From some Spanish chick SOTI about her country’s lifestyle:

‘Everything slows down in the afternoon heat. Between 2pm and 5pm, shops close, streets empty, and we like to rest up.

‘Embrace our slower afternoons and you’ll have more energy to enjoy dinner the Spanish way; late, leisurely, and alfresco at 10pm.’

I have to say that when I went to Chile — where they have the same outlook — I grew to love that way of doing things.  Granted, it’s not the best business practice, and you can mock it all you want, but it sure as hell is more restful.  I loved that when we Americanos  went out for dinner at 7pm, we found most restaurants still closed or at best staffed only with people cleaning the place.  Two hours later and there’d be a queue of hungry Chileans with their families waiting for a table.  Then after the meal — which would end at about 10.30pm — the streets were filled with people strolling about the streets, or going home.  Bedtime, I would guess, was no earlier than 11pm, maybe later.

Small wonder that their workday only begins after 9am.

One of the worst aspects of our Murkin work ethic is that nonsense about eating lunch at your desk.  Apart from being a filthy habit — sauces and crumbs scattered all over the place — it denies the necessity of taking a break from work.
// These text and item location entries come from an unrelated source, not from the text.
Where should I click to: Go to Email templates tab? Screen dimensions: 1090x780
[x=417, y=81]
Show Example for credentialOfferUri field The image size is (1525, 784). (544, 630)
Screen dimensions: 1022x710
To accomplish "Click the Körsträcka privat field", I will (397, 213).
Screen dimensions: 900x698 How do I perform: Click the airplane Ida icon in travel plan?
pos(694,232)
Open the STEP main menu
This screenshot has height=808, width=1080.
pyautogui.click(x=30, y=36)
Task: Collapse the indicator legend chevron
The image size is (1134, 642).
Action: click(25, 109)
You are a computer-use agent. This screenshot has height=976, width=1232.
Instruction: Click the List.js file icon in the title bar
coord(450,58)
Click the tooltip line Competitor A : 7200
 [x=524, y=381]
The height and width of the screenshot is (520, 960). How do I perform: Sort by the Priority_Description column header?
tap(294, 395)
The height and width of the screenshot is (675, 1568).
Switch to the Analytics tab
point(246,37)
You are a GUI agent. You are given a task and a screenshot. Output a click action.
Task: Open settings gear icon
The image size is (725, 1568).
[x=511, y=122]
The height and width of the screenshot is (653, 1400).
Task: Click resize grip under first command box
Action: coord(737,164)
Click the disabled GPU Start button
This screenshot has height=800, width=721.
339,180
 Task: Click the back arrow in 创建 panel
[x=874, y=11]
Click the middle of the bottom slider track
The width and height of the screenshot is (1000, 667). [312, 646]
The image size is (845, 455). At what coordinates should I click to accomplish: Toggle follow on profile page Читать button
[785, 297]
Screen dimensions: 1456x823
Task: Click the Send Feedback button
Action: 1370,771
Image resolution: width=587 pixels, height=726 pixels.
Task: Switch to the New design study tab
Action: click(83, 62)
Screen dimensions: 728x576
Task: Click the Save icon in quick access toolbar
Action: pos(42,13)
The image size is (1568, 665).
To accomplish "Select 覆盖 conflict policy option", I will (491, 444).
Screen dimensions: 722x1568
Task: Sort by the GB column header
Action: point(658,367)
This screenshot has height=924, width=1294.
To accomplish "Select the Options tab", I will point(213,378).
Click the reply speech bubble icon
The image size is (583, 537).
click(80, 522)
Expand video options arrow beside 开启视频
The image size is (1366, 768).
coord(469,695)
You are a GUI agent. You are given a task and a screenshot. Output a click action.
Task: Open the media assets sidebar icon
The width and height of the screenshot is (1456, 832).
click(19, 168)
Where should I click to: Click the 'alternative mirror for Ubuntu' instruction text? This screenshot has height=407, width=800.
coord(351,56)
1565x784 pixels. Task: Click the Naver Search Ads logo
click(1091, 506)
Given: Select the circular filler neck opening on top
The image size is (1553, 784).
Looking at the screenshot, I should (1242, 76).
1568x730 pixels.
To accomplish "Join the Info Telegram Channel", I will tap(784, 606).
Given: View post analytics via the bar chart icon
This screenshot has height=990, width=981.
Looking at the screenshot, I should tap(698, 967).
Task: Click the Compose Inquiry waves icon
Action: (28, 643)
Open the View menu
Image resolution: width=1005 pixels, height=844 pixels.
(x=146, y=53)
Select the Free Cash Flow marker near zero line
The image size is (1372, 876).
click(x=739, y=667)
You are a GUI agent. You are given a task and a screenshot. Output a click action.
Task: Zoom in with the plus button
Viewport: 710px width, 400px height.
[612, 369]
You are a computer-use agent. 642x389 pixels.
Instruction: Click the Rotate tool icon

When I was working for Big Corporations, I never had a lunch break of less than an hour, unless there was a deadline looming in which case I just didn’t eat at all and worked through lunchtime.  But those situations were few and far between, because I planned my workload efficiently to account for a long lunch.  I might have worked late — sometimes past midnight — but only during crunch times.

Over Here?  Don’t ask.  Work, work work, even for a shitty wage, and annual vacations that are totally inadequate for allowing people to take a proper break from the grind.  Ten working days / two weeks?  What a load of crock.  Whenever I hear about some asshole saying proudly that he hasn’t taken a break from work for ten years, I want to kick his ass.

And we wonder why some people burn out.

I don’t want to hear that our relentless work ethic is what makes our economy the powerhouse that it is.  What causes that is not the number of hours we work, but how efficiently we work.  (Europeans and Latin Americans are the worst:  they work less time and only at about 60% of our efficiency, so it’s small wonder their economies lag behind ours.)  There must be a happy medium somewhere between Euro sloth and American drive, and we should try to find it.

To quote the best summary ever:  Nobody ever lay on his deathbed wishing he’d spent more time at the office.